Coba Gemini 1.5 Pro, model multimodal kami yang paling canggih di Vertex AI, dan lihat apa yang dapat Anda bangun dengan jendela konteks token 1 juta. Coba Gemini 1.5 Pro, model multimodal kami yang paling canggih di Vertex AI, dan lihat apa yang dapat Anda bangun dengan jendela konteks token 1 juta.

Membuat audio dari teks menggunakan library klien

Panduan memulai ini akan memandu Anda melalui proses penggunaan library klien untuk membuat permintaan ke Text-to-Speech, yang akan membuat audio dari teks.

Untuk mempelajari konsep dasar Text-to-Speech lebih lanjut, baca Dasar-Dasar Text-to-Speech.
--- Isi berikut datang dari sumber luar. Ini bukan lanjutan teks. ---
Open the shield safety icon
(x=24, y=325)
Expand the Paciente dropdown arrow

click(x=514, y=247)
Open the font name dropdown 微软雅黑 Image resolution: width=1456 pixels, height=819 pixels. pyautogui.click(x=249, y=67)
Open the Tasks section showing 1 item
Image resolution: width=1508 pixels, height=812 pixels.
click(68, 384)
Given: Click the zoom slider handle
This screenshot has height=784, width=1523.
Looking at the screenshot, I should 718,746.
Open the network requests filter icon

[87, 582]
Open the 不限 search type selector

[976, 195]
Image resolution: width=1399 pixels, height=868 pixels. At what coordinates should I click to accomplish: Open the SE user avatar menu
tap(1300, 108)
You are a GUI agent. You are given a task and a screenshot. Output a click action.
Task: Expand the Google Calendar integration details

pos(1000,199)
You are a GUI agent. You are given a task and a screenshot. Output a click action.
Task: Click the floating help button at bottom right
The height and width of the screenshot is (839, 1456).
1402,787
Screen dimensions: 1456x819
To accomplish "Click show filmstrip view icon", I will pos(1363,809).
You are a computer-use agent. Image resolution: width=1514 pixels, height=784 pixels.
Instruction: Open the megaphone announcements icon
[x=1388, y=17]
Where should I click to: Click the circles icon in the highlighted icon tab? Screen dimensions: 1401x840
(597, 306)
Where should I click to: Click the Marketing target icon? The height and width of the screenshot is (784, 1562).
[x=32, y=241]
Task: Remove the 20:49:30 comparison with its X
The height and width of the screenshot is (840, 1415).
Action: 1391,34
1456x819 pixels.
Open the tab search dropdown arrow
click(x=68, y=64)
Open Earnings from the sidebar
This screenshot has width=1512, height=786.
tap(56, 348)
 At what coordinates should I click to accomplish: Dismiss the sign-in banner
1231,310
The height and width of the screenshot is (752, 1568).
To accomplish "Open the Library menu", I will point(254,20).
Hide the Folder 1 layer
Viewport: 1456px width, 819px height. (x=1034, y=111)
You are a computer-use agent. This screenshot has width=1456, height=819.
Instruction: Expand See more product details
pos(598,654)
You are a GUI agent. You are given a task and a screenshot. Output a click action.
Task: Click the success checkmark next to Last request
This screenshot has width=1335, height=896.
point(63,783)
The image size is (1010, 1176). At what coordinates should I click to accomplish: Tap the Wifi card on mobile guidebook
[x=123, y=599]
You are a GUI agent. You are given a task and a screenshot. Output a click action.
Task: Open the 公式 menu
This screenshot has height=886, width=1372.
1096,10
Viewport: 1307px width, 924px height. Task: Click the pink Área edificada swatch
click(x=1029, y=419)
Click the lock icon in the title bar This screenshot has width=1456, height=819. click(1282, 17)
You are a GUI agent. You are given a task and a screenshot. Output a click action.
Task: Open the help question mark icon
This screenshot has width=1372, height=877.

Untuk mengetahui suara sintetis yang tersedia untuk bahasa Anda, lihat halaman suara dan bahasa yang didukung.

Sebelum memulai

Sebelum dapat mengirim permintaan ke Text-to-Speech API, Anda harus sudah menyelesaikan tindakan berikut. Lihat halaman sebelum memulai untuk mengetahui detailnya.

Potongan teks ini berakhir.